Bishop, C., and Emm, S. 2013, Determining Profitability of Alternative Crops, University of Nevada Cooperative Extension

Introduction

There are many alternative crops to consider. Evaluating which alternative crop or crops will be the best fit for a producer can be a daunting task. This fact sheet breaks down the process to a step-by-step review of individual crops to gauge which crops may be the most successful for a given producer.

Is the crop economically feasible (profitable)?

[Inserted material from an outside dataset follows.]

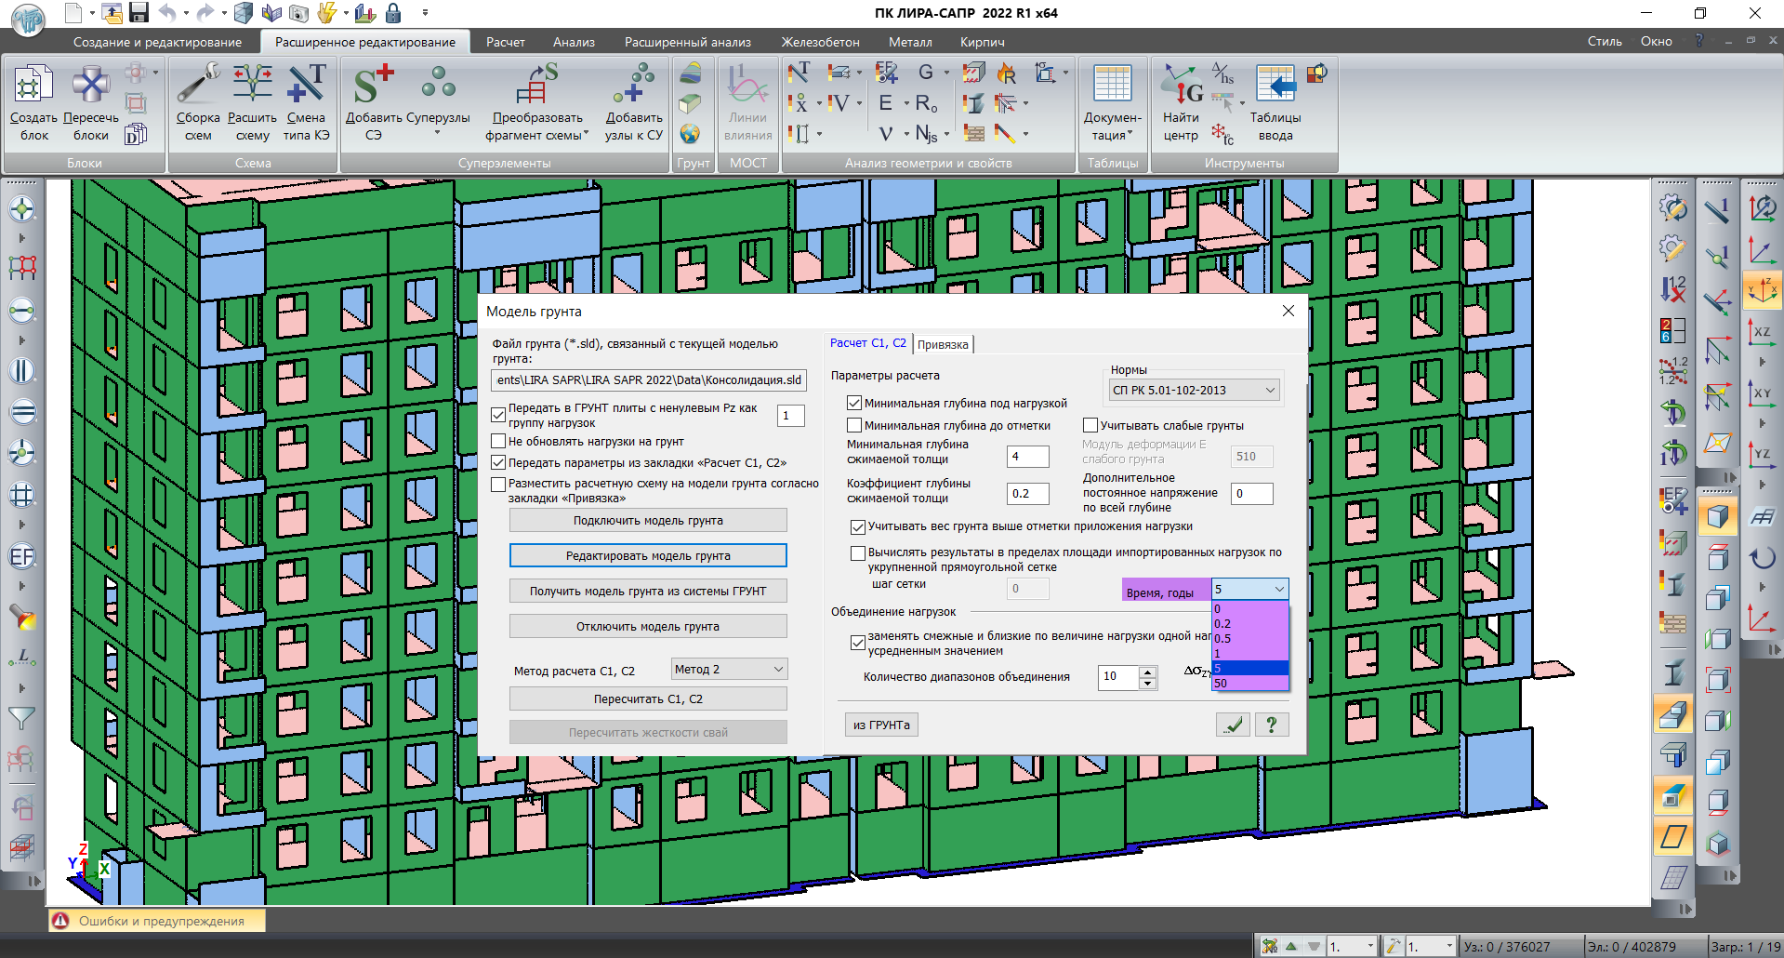
Task: Toggle Не обновлять нагрузки на грунт
Action: tap(498, 442)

The most comprehensive way to determine if an alternative crop is economically feasible is to complete an enterprise budget. The enterprise budget is a projection of the manager’s estimates, and is a tool to estimate net profit by estimating revenues and subtracting operating and ownership costs associated with a particular crop. To create an enterprise budget, data must be compiled and entered into four spreadsheets: 1) an investment summary to show all real property used in the enterprise, 2) establishment costs (for perennial crops to capitalize start-up losses), 3) costs and returns to show annual income and expenses, and 4) a monthly cash flow to show monthly income and expenses. By familiarizing producers with these documents, Extension personnel can assist producers in gaining knowledge of tools that can be applied to other operations and can also be useful in obtaining loans or other assistance.

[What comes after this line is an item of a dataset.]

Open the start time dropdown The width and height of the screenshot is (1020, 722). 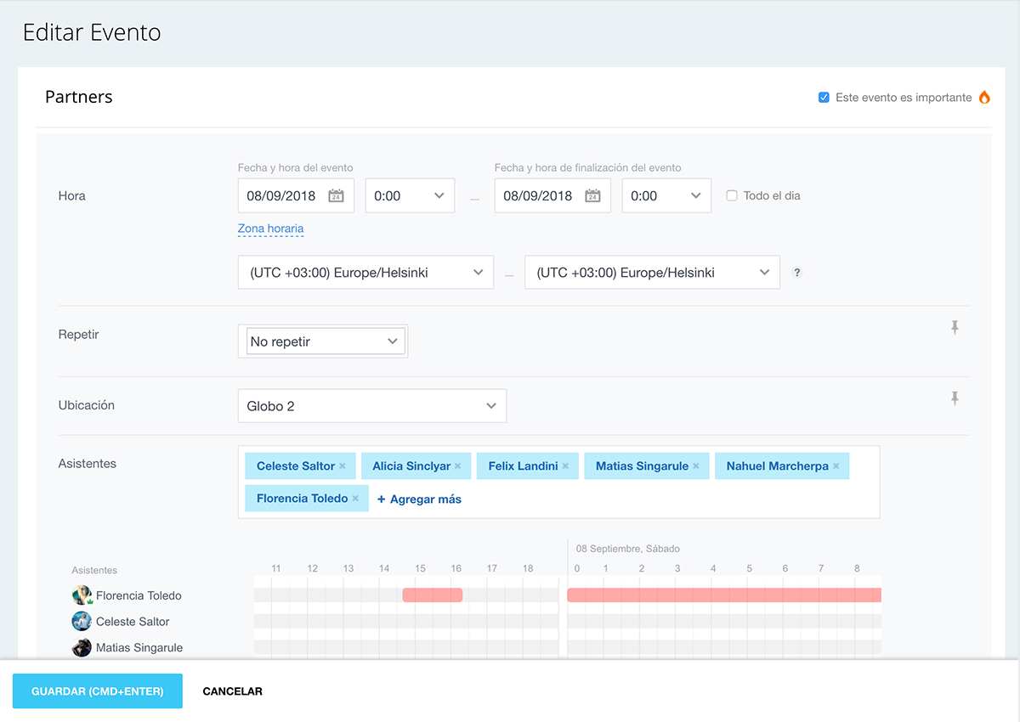[x=410, y=195]
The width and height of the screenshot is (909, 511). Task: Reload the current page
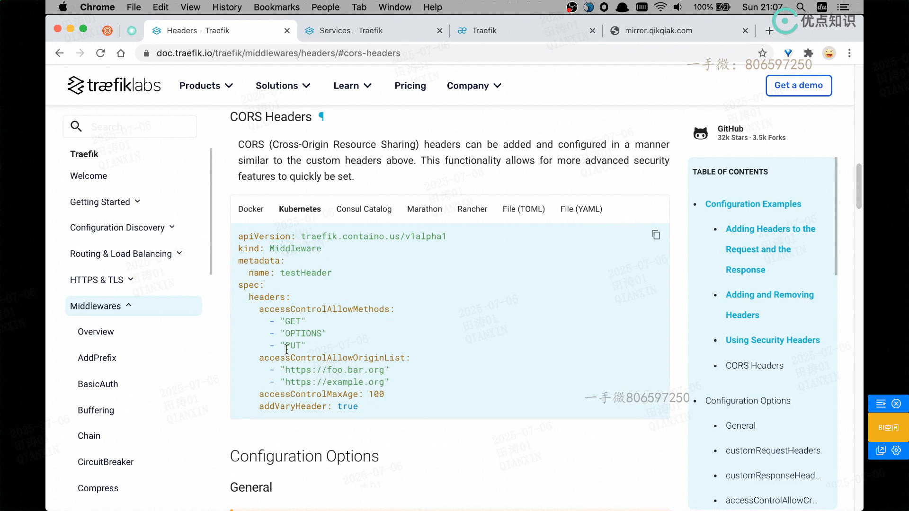coord(100,53)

How is an enterprise budget created?

The first step in creating an enterprise budget is to determine what agronomic practices are associated with growing the crop in question. Some questions to answer include:

  • What is the available acreage?
  • What is the irrigation source?
  • What land preparation is needed?
    • What machinery or other methods will be used to prepare the soil?
    • After completing soil testing, what amendments will need to be added?
  • Is the crop an annual or a perennial?
  • What is the optimal seeding rate?
  • How much and what type of fertilizers are best for this crop?
  • How much irrigation is required and at what intervals?
  • What pest management issues are common with this crop?
    • What weeds are problematic and what will be used to control them?
    • Are there insects that are especially fond of this crop?
    • Do vertebrate pests pose a problem?
  • When is the crop harvested?
  • What machinery will be used for harvesting?
  • How much labor is necessary to grow and harvest the crop?
    • How many operator hours will be required per acre?
    • Should additional help be hired (either full-time or seasonal)?
  • What are the average yields that can be expected for this crop in my area?

What is the next step after determining agronomic practices?

Each of the previous agronomic practices has an economic cost associated with it. These costs fall into one of two categories, either ownership or operating costs.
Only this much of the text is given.